==== DATA FOR ANALYSIS

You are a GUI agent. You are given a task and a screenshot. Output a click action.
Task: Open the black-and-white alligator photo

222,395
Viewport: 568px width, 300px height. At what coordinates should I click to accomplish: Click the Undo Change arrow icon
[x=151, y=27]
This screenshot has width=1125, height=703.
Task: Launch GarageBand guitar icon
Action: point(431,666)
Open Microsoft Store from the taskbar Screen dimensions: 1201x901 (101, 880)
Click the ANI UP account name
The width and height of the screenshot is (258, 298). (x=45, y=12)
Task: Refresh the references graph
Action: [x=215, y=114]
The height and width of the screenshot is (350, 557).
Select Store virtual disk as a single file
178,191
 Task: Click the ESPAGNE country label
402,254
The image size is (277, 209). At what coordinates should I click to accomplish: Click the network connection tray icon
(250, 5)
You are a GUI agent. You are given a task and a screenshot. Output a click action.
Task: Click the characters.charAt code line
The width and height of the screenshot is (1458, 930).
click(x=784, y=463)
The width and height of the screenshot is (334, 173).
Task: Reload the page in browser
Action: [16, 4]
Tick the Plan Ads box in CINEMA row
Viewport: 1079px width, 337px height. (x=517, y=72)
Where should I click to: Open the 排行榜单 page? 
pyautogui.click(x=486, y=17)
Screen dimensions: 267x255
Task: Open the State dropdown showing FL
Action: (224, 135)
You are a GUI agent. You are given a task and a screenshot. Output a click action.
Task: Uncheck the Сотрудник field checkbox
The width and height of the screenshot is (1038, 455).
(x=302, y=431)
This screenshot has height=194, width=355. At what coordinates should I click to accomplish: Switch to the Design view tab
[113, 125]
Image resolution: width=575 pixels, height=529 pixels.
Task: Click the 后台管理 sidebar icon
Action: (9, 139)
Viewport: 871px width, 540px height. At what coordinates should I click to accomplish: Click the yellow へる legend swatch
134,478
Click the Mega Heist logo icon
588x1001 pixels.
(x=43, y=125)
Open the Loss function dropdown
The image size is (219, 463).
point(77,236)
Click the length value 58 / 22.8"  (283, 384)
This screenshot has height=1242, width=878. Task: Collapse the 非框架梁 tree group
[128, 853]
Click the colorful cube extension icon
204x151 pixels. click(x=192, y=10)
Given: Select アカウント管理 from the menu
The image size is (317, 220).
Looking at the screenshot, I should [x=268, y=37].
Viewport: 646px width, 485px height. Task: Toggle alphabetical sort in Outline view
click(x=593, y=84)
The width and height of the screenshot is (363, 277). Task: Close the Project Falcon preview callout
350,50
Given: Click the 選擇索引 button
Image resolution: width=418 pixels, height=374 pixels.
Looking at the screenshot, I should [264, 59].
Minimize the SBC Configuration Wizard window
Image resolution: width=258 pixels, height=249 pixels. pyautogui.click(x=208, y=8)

========

» **WHAT THIS TASK INVOLVES**
Please quote the records above exactly, without skipping a line.

» **TASK ANSWER**
You are a GUI agent. You are given a task and a screenshot. Output a click action.
Task: Open the black-and-white alligator photo

222,395
Viewport: 568px width, 300px height. At what coordinates should I click to accomplish: Click the Undo Change arrow icon
[x=151, y=27]
This screenshot has width=1125, height=703.
Task: Launch GarageBand guitar icon
Action: point(431,666)
Open Microsoft Store from the taskbar Screen dimensions: 1201x901 (101, 880)
Click the ANI UP account name
The width and height of the screenshot is (258, 298). (x=45, y=12)
Task: Refresh the references graph
Action: [x=215, y=114]
The height and width of the screenshot is (350, 557).
Select Store virtual disk as a single file
178,191
 Task: Click the ESPAGNE country label
402,254
The image size is (277, 209). At what coordinates should I click to accomplish: Click the network connection tray icon
(250, 5)
You are a GUI agent. You are given a task and a screenshot. Output a click action.
Task: Click the characters.charAt code line
The width and height of the screenshot is (1458, 930).
click(x=784, y=463)
The width and height of the screenshot is (334, 173).
Task: Reload the page in browser
Action: [16, 4]
Tick the Plan Ads box in CINEMA row
Viewport: 1079px width, 337px height. (x=517, y=72)
Where should I click to: Open the 排行榜单 page? 
pyautogui.click(x=486, y=17)
Screen dimensions: 267x255
Task: Open the State dropdown showing FL
Action: (224, 135)
You are a GUI agent. You are given a task and a screenshot. Output a click action.
Task: Uncheck the Сотрудник field checkbox
The width and height of the screenshot is (1038, 455).
(x=302, y=431)
This screenshot has height=194, width=355. At what coordinates should I click to accomplish: Switch to the Design view tab
[113, 125]
Image resolution: width=575 pixels, height=529 pixels.
Task: Click the 后台管理 sidebar icon
Action: (9, 139)
Viewport: 871px width, 540px height. At what coordinates should I click to accomplish: Click the yellow へる legend swatch
134,478
Click the Mega Heist logo icon
588x1001 pixels.
(x=43, y=125)
Open the Loss function dropdown
The image size is (219, 463).
point(77,236)
Click the length value 58 / 22.8"  (283, 384)
This screenshot has height=1242, width=878. Task: Collapse the 非框架梁 tree group
[128, 853]
Click the colorful cube extension icon
204x151 pixels. click(x=192, y=10)
Given: Select アカウント管理 from the menu
The image size is (317, 220).
Looking at the screenshot, I should [x=268, y=37].
Viewport: 646px width, 485px height. Task: Toggle alphabetical sort in Outline view
click(x=593, y=84)
The width and height of the screenshot is (363, 277). Task: Close the Project Falcon preview callout
350,50
Given: Click the 選擇索引 button
Image resolution: width=418 pixels, height=374 pixels.
Looking at the screenshot, I should [264, 59].
Minimize the SBC Configuration Wizard window
Image resolution: width=258 pixels, height=249 pixels. pyautogui.click(x=208, y=8)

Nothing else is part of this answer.